Historical fiction meets magical realism in this beautiful yet harrowing novel that sheds light on the horrific cruelties faced by Chinese-Americans in the 1880’s.
A young Chinese woman, Daiyu, named after the tragic heroine, Lin Daiyu, is smuggled across the Pacific in a coal bucket (we all agreed that it was a scene that sticks!😬) to the brothels of the American West. To survive, Daiyu, ever vigilant and precautious, constantly reinvents herself, deciding the safest bet is to navigate this world as a man.
As a book club, we loved the ‘writer moves’ in this coming-of-age novel! ✍️
We appreciated how Zhang wove Chinese folklore, calligraphy, and philosophical teachings from Daiyu’s calligrapher teacher, throughout. We also admired how she contrasted the English language with Chinese to highlight differences in worldview which foreshadowed what might lie ahead.
Check out this beautiful image:
“The character for joy is silk threads over a tree. Like music in a forest, the melody that skims treetops. The character looks the way joy feels…like you are above everything, like you cannot keep yourself from igniting.”
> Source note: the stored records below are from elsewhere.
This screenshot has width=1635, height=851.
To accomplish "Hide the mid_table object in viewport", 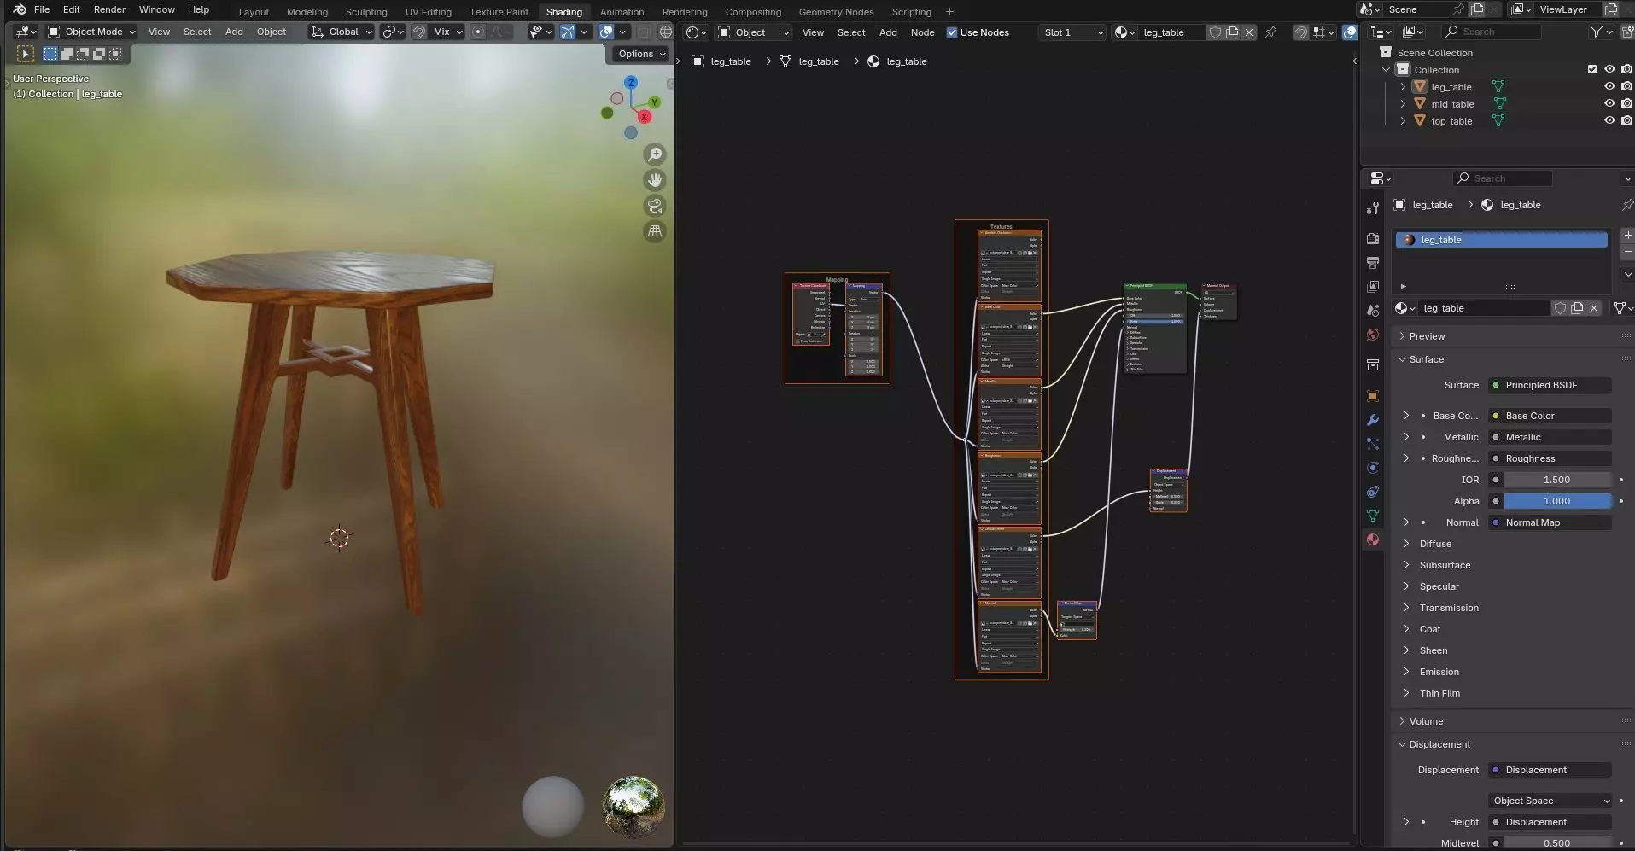I will [1609, 104].
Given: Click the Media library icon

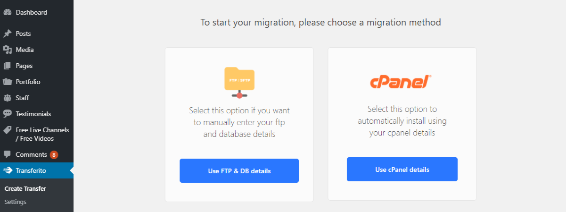Looking at the screenshot, I should click(x=8, y=50).
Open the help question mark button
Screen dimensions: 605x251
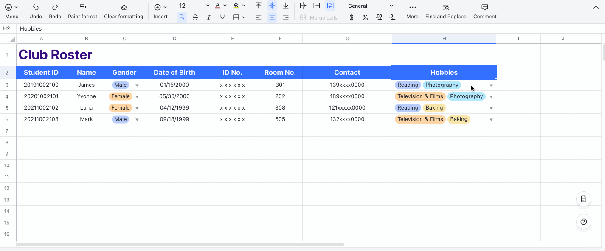(584, 222)
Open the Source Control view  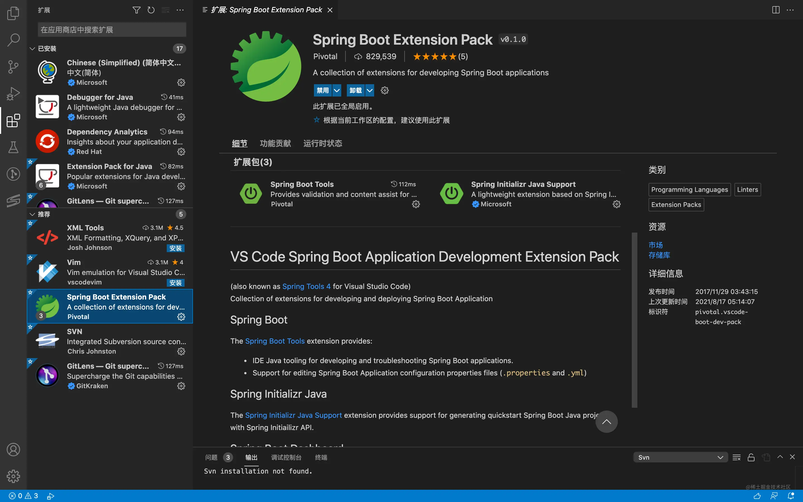(13, 67)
Although the book shared a bleak period in history, these teachings carried Daiyu and became her guiding light and source of comfort during her darkest days.
"The artist must master the art of releasing the brush, giving it the space and freedom to find itself again. Resilience is simple, really. Know when to push and when to let go.”
We also had a conversation about why Zhang intentionally chose to forgo dialogue punctuation and what effect that has on the reading.
Zhang is a wonderful storyteller that writes with the careful intention of a calligrapher. We think she is a writer to keep on the radar!
Beautiful Words
“My life was written for me from the moment the name was given to me. Or it was not. That is the true beauty. That is the intent. We can practice all we want, telling and retelling the same story, but the story that comes out of your mouth, from your brush, is one that only you can tell. So let it be. Let your story be yours, and my story be mine.”
"But, in English, there are hierarchies to every word and all the sounds within that word. The most important sounds are spoken with vigor, while the unimportant ones are tucked in between, reduced and hidden. It is its own kind of music -every sentence has a certain rhythm to it, every word its own metronome. English, it seems, is a matter of timing and chaos."